CBO’s Social Security Deficit Exceeds Trustees
Alicia H. Munnell is a columnist for MarketWatch and director of the Center for Retirement Research at Boston College.
But differing mortality assumptions don’t alter the basic picture
For the past decade, the Congressional Budget Office (CBO) has projected lower 75-year deficits than the Social Security Trustees. That relationship has now reversed, with CBO projecting a larger 75-shortfall (see Table 1). One reason for the reversal is that CBO has switched from relying on the Social Security actuaries’ mortality assumptions and have come up with their own. The question is whether this is an earth-shattering development or another data point.
Both the CBO and the Trustees present almost an identical picture of Social Security relative to the economy. Social Security costs as a percent of GDP are scheduled to rise from about 5 percent today to 6.2 percent around 2040. Therefore, the new life expectancy numbers do not involve exploding Social Security costs.
But CBO’s new life expectancy numbers do explain a big portion of the increase in its previous estimate of Social Security’s 75-year deficit. The Appendix to CBO’s 2013 Long-Term Budget Outlook, and a recent blog, explain the reasons for the new mortality assumptions. The key metric is the average annual decline in mortality rates. Social Security assumes that mortality will decline over the next 75 years at an average pace of 0.80 percent, while CBO assumes an average annual decline of 1.17 percent. The difference between the two produces life expectancies in 2060 of 83.6 for Social Security and 84.9 for CBO. The longer the life expectancy, the greater the Social Security costs.
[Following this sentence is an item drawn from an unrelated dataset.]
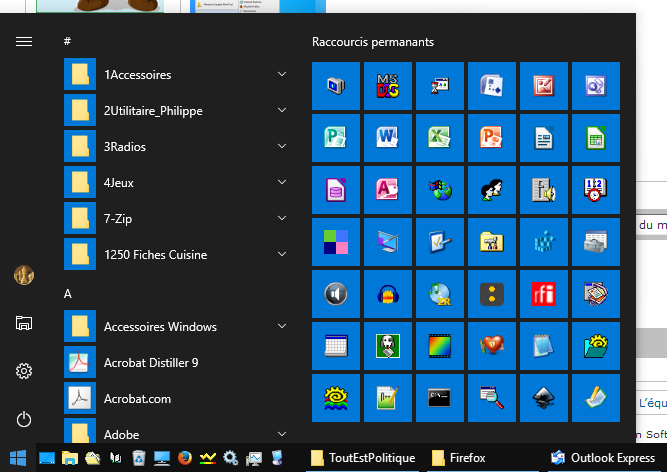Click the Power button in Start sidebar
This screenshot has width=667, height=472.
[x=24, y=419]
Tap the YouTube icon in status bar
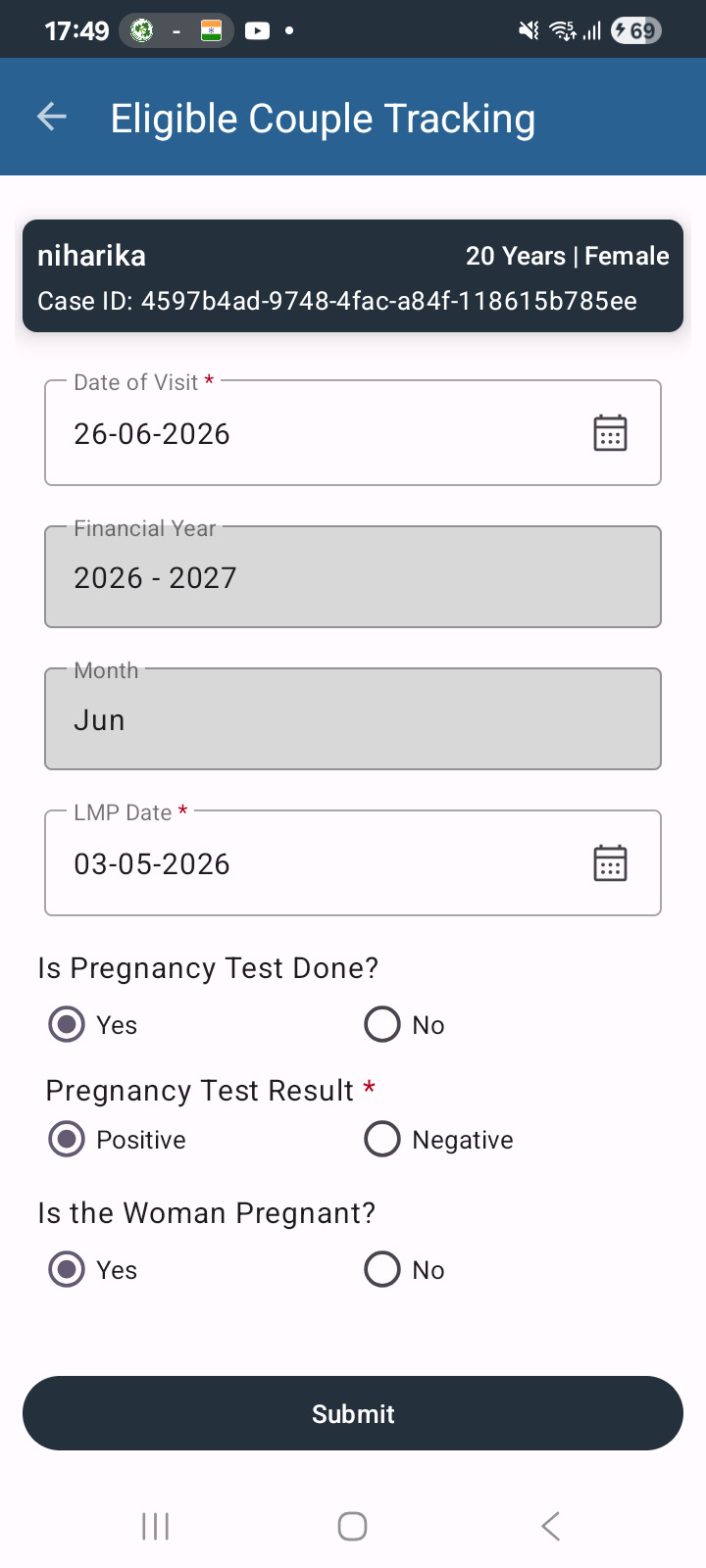 click(257, 31)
The CBO points to the fact that Social Security’s assumption is lower than the decline seen in recent decades and lower than that used by the Census Bureau. And CBO cites the work of several demographers who argue that mortality rates will decline faster than assumed by Social Security. For example, Lee and Carter (1992) found that age-specific mortality declined at a relatively constant rate from the early 1930s to the late 1980s, despite changes in individual behavior and improvements in medical technology and public sanitation, suggesting that mortality rates will continue to decline at their current pace. In addition, the four most recent Social Security technical panels, which advise the agency on its assumptions, recommended basing mortality assumptions on the extrapolation of past trends. The CBO has bought this argument and based its mortality rates on the average improvement beginning in 1950.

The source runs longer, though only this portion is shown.